Panggilan kedua ialah haji. Untuk memenuhi panggilan haji diberlakukan bagi yang memiliki kemampuan (QS.Ali ‘Imran:97). Sering orang mengatakan belum dapat panggilan, atau minta didoakan segera dipanggil, padahal Allah SWT telah memanggil kita berulang-ulang sejak empat belas abad yang lalu.
Tentu panggilan haji yang mensyaratkan bagi yang mampu berlaku secara umum dan otomatis berimplikasi hukum saat itu (ketika mencapai titik kemampuan), sehingga seseorang yang lalai akan panggilan ini dihukumi sebagai mengingkari perintah –yang mohon maaf dalam terminologi agama sebagai kufur (lihat QS. Ali ‘Imran:97).
Banyak yang berpikiran menunda keberangkatan hajinya nanti menunggu jika sudah memungkinkan bisa istiqamah dalam ketaatan, padahal justru dengan berhaji maka insya Allah menjadi kendali supaya bisa istiqamah. Sering kita mendengar nanti kalau saya sudah haji tidak seperti dia, masih maksiat juga bahkan tidak shalat dan lain sebagainya, padahal tidak ada seorangpun yang mengetahui berapa lagi umur yang diberikan Allah SWT untuk kita. Sikap demikian ketika yang bersangkutan jatuh pailit, hukum wajib hajinya masih berlaku baginya.

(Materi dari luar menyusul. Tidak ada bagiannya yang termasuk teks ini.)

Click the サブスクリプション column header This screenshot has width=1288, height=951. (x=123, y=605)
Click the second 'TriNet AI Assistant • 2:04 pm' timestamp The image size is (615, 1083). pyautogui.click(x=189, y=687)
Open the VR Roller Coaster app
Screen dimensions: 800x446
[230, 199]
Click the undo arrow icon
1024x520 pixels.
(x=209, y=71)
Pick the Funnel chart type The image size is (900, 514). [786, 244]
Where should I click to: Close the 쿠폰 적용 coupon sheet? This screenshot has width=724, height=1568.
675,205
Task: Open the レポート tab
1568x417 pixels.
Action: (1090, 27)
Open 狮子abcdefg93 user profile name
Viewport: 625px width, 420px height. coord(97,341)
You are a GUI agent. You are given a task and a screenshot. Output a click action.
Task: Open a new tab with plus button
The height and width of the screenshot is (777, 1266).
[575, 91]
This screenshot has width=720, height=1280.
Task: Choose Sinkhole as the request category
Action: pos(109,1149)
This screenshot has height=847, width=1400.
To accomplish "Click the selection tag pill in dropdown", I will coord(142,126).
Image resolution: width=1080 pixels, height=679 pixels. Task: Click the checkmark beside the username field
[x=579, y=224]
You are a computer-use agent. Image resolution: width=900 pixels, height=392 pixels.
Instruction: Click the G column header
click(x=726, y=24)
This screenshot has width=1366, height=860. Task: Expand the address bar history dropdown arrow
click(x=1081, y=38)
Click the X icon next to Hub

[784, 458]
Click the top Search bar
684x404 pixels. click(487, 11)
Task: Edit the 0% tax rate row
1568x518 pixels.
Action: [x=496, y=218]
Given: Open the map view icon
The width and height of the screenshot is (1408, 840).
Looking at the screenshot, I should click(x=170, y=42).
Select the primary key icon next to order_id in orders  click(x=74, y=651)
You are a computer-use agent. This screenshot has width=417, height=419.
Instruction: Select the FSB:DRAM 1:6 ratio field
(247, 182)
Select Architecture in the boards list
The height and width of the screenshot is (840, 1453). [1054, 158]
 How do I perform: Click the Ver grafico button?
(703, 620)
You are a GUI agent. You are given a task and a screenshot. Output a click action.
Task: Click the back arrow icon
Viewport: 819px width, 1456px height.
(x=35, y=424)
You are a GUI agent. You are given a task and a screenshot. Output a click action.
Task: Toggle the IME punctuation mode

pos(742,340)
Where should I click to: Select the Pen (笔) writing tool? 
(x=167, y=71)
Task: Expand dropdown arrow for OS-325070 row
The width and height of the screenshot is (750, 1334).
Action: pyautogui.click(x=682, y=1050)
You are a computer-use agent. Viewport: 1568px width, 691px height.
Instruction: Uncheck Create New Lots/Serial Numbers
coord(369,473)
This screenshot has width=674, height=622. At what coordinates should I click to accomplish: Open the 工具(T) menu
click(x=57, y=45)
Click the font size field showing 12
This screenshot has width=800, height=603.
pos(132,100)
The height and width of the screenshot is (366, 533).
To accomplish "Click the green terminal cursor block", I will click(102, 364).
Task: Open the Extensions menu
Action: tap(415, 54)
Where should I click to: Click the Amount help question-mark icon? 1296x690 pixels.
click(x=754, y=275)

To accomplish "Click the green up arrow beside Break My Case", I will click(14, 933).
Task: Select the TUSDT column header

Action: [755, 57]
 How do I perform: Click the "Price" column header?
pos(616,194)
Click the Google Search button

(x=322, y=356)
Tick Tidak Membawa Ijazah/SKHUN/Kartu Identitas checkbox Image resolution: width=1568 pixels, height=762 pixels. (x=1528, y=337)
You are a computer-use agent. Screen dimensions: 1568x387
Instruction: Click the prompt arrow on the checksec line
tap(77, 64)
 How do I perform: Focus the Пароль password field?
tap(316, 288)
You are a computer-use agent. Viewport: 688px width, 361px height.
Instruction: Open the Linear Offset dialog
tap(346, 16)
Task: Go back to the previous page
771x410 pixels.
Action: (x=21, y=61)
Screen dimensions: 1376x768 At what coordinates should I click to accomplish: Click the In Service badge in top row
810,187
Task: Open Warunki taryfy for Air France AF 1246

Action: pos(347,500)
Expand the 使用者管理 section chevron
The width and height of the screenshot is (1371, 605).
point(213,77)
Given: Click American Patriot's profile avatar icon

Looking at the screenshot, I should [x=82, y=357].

Panggilan ketiga ialah maut. Ketika ajal tiba maka tidak ada yang mampu menyegerakan atau menundanya walau sesaat (QS.al A’raf:34). Jika panggilan shalat dan haji membutuhkan syarat dan ketentuan, maka maut tidak butuh syarat apapun, siap atau tidak siap pasti malaikat maut mengeksekusi perintah Allah SWT.
Karenanya tugas kita ummat manusia–termasuk jin– tidak lain ialah beribadah secara totalitas kepada Allah SWT (QS. Az-Zariyat:56).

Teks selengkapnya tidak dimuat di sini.